[Entries on finding words and elements]
>> BEGIN
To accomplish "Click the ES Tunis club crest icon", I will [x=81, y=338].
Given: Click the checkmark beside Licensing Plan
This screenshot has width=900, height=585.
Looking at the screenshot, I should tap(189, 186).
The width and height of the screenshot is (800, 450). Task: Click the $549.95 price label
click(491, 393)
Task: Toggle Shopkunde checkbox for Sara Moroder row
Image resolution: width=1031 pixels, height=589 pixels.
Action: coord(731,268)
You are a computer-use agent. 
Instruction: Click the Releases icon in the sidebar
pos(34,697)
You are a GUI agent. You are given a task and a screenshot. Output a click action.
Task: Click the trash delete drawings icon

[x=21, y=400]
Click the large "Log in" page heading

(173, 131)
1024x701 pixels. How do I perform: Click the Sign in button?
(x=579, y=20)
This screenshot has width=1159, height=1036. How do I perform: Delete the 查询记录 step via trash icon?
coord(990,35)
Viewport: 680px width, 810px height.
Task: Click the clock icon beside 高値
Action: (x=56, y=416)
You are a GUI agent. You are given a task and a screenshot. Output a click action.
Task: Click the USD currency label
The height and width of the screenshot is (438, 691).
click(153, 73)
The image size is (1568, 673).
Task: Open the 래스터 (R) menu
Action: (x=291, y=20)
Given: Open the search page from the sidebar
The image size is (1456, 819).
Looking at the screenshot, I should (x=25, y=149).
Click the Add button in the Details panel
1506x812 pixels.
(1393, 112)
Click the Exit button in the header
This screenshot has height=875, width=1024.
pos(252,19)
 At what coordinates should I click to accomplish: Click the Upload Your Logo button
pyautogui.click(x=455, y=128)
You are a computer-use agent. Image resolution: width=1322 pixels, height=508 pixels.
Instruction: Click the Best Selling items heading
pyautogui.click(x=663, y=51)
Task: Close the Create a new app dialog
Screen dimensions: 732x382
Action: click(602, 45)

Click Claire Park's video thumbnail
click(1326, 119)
>> END
WORK TO COMPLETE: Please give the lines of the listing as a JSON list of strings, one string per line, omitting blank lines. Start at the line that contains "Click the large" and stop after the line that contains "(x=579, y=20)".

COMPLETE ANSWER:
[
  "Click the large \"Log in\" page heading",
  "(173, 131)",
  "1024x701 pixels. How do I perform: Click the Sign in button?",
  "(x=579, y=20)"
]